Par jugement en date du 1er octobre 2014, le tribunal de grande instance de Dunkerque a :

- constaté que le Conseil Constitutionnel a déclaré inconstitutionnel l'article L 9l2-1 du code de la sécurité sociale et a reporté les effets de cette déclaration d'inconstitutionnalité à la date de la publication de sa décision soit au 16 juin 2013,

- dit que les clauses de désignation et de migration contenues dans l'avenant n° 83 susvisé sont conformes au droit interne jusqu'à la date du 16 juin 2013,

- dit n'y avoir lieu à renvoi préjudiciel devant la Cour de Justice de l'Union Européenne,

- dit que la désignation d'AG2R Prévoyance dans l'avenant n° 83 du 24 avril 2006, pour la période antérieure au 16 juin 2013, ne répond pas à l'obligation de transparence telle qu'elle résulte de la jurisprudence de la CJUE,

En conséquence,

- dit que l'adhésion au régime de prévoyance d'AG2R n'est pas obligatoire pour la SARL Marescaux,

- débouté AG2R Prévoyance de toutes ses demandes,

- dit qu'AG2R Prévoyance devra payer à la SARL Marescaux la somme de 1.500 € au titre des frais de procédure,

- dit qu'AG2R Prévoyance devra supporter les dépens, auxquels il sera fait application des dispositions de l'article 699 du code de procédure civile au pro't de Maître Nathalie Pelletier, avocat.

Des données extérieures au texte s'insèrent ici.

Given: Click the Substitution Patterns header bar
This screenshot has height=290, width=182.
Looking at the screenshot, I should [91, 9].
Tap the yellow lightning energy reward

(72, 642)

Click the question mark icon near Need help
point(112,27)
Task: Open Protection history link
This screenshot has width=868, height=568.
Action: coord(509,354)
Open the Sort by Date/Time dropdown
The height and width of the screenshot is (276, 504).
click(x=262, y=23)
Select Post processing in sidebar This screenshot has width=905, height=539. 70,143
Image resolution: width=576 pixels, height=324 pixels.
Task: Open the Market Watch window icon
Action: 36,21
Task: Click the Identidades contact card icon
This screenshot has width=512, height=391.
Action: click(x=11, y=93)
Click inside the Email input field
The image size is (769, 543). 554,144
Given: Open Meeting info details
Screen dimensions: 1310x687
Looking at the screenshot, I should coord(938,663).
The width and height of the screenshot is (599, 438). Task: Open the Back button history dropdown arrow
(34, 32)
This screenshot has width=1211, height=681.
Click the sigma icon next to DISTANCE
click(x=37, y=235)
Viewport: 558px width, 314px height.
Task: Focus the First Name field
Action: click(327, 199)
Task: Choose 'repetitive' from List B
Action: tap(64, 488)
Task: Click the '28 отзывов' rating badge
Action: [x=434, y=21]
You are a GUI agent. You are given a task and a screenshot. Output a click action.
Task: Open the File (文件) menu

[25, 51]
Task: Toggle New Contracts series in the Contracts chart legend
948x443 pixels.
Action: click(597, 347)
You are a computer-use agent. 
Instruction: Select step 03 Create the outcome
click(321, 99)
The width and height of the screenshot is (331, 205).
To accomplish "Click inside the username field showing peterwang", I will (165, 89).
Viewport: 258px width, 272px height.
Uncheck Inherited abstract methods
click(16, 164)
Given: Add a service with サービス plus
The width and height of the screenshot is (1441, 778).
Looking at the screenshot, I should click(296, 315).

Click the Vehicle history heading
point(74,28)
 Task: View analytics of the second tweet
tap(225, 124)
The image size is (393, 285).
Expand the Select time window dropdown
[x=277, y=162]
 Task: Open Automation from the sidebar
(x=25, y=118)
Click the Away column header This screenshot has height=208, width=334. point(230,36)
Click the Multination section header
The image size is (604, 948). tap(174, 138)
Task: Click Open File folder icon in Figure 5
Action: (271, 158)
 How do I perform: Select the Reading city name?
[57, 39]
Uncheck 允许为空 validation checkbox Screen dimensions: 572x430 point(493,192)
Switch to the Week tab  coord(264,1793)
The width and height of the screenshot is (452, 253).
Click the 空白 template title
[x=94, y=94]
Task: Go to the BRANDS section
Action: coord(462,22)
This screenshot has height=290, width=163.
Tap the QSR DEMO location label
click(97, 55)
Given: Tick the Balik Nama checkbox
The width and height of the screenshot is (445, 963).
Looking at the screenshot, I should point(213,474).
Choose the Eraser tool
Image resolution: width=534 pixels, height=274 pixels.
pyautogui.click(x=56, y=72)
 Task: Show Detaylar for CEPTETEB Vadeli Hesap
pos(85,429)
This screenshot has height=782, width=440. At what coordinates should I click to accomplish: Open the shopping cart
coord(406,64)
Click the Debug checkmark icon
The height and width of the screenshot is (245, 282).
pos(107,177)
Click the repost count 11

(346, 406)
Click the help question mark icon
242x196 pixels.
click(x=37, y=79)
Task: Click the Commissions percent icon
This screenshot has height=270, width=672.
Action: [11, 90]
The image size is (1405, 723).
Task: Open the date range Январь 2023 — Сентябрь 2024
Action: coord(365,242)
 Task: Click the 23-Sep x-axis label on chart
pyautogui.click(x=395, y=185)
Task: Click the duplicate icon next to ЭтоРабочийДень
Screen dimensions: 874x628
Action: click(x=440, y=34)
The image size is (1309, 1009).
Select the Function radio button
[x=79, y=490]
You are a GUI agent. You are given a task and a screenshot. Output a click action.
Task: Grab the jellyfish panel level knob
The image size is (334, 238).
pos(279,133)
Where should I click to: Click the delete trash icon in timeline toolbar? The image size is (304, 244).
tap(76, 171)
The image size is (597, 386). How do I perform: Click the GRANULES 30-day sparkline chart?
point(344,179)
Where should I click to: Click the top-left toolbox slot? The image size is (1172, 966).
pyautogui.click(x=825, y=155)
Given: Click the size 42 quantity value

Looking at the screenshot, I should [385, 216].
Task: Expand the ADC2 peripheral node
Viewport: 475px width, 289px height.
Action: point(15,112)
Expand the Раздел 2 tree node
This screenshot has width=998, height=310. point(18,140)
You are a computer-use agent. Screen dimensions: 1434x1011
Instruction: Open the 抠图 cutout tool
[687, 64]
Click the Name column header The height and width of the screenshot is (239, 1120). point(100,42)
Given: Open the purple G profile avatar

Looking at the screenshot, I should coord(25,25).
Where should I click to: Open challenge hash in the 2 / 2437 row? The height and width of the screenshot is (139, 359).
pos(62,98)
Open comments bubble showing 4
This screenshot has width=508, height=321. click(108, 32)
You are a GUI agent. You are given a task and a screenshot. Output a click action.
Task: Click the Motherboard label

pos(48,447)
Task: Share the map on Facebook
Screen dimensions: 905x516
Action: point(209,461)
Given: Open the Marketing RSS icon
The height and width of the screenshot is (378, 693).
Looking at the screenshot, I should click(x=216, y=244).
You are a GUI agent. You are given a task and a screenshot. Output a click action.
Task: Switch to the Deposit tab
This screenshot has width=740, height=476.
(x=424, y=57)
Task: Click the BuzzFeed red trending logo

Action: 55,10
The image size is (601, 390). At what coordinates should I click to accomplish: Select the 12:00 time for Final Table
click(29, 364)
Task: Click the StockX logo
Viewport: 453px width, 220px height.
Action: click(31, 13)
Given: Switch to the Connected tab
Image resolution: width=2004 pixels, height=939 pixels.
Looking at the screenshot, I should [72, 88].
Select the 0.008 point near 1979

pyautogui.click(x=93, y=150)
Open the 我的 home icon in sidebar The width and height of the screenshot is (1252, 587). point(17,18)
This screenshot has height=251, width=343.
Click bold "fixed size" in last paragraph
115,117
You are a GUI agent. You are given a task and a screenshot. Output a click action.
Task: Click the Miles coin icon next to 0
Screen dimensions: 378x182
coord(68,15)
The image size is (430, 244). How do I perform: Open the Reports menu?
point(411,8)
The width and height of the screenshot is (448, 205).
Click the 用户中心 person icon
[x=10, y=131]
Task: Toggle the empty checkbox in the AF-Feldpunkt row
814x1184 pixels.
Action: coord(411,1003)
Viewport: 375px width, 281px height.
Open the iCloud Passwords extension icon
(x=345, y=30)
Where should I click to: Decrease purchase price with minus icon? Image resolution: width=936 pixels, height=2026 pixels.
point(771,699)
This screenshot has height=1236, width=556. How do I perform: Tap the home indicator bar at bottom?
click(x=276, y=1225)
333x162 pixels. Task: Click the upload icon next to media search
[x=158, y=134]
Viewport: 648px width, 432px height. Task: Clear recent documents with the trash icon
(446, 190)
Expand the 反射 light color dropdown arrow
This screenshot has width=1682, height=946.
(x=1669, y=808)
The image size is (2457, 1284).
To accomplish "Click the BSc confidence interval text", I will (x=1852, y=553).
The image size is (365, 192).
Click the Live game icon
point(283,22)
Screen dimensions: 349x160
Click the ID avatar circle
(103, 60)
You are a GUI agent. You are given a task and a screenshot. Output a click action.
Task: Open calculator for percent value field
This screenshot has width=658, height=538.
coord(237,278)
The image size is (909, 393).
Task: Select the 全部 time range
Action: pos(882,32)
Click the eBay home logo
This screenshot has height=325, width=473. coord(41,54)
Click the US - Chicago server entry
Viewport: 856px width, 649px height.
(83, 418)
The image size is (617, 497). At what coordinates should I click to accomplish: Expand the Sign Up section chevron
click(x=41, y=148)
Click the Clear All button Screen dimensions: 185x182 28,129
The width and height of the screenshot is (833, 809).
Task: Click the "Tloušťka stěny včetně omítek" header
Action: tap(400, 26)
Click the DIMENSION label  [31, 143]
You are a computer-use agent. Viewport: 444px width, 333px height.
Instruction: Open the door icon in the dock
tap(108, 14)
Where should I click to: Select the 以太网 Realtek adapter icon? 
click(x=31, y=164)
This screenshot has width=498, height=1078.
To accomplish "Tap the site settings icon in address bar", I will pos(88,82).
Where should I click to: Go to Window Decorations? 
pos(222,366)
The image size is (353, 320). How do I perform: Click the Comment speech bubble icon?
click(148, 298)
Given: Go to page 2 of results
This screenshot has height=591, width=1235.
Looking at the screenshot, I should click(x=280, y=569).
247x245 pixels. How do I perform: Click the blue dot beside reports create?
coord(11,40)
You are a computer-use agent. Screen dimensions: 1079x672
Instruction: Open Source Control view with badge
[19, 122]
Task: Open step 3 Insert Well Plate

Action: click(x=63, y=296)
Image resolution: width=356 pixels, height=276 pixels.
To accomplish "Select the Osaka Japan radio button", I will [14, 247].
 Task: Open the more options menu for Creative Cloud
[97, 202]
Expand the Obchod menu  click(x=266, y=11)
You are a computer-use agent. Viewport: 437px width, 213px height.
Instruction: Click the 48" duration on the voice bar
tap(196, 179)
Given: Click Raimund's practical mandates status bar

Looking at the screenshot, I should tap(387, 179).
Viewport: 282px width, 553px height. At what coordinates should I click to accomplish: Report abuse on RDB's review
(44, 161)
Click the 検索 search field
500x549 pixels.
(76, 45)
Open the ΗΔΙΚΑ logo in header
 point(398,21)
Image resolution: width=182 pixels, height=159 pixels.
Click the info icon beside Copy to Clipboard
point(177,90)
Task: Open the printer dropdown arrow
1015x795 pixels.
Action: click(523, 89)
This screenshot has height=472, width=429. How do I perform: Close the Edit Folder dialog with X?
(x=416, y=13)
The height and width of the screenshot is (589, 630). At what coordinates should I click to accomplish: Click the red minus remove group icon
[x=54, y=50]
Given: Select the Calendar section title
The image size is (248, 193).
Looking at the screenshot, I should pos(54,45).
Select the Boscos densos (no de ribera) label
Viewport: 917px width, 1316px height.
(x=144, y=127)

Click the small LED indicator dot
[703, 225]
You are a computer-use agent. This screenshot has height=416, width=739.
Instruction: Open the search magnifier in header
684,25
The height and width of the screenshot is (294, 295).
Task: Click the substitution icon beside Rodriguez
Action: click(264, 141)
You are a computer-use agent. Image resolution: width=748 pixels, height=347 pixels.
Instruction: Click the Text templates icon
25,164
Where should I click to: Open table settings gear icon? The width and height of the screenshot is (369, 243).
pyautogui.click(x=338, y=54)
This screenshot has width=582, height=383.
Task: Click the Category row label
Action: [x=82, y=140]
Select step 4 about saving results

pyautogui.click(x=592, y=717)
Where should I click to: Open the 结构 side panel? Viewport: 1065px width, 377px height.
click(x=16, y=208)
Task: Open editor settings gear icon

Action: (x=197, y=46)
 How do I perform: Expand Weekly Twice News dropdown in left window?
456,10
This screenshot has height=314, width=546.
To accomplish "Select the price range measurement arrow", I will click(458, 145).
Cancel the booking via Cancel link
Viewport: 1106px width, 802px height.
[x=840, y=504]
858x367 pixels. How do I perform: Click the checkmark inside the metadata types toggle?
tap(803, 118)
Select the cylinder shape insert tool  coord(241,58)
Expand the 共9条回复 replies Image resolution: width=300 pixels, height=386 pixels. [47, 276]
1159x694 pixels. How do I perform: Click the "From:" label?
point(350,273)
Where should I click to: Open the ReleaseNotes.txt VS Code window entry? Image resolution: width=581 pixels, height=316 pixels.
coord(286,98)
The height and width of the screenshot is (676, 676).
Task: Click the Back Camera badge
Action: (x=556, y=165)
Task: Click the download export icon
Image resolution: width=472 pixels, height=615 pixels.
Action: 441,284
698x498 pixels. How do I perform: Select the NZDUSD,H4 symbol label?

L'institut de prévoyance AG2R Prévoyance a relevé appel de ce jugement le 13 octobre 2014.

La procédure devant la cour a été clôturée le 16 octobre 2015.

PRÉTENTIONS DES PARTIES

Vu les conclusions en date du 24 septembre 2015 par lesquelles l'institut de prévoyance AG2R Prévoyance, appelante, invite la cour, au visa de l'avenant n° 83 du 24 avril 2006, de l'arrêté d'extension du 16 octobre 2006, de l'avenant n°100 du 27 mai 2011, de l'arrêté d'extension du 23 décembre 2011, des articles L.911-1 et L.912-1 du code de la sécurité sociale, de la décision du Conseil d'Etat du 19 mai 2008, de l'arrêt de la CJUE du 3 mars 2011, des arrêts de la Cour de cassation rendus en 2012, 2013, 2014 et 2015 et des articles 6 et 11 de la CEDH, à :

- infirmer le jugement entrepris en toutes ses dispositions ;

- dire que l'adhésion de la SARL Marescaux à AG2R Prévoyance est obligatoire depuis le 1er janvier 2007 ;

En conséquence :

- condamner la SARL Marescaux à régulariser son adhésion en retournant dûment complété et signé l'état nominatif du personnel ainsi que les bulletins individuels d'affiliation de tous les salariés accompagnés de tous les justificatifs permettant d'enregistrer les affiliations et ce, sous astreinte de 500 € par jour de retard à compter de la décision à intervenir ;

- se réserver le droit de liquider ladite astreinte ;

Subsidiairement :

- condamner la SARL Marescaux à lui verser une provision de 12.716,10 € à valoir sur le montant total des cotisations ;

En tout état de cause,

- condamner la SARL Marescaux au paiement d'une somme de 2.000 € à titre d'indemnité pour résistance abusive outre celle de 3.000 € au titre de l'article 700 du code de procédure civile ainsi qu'en tous les dépens qui seront distraits au profit de Maître Janneau.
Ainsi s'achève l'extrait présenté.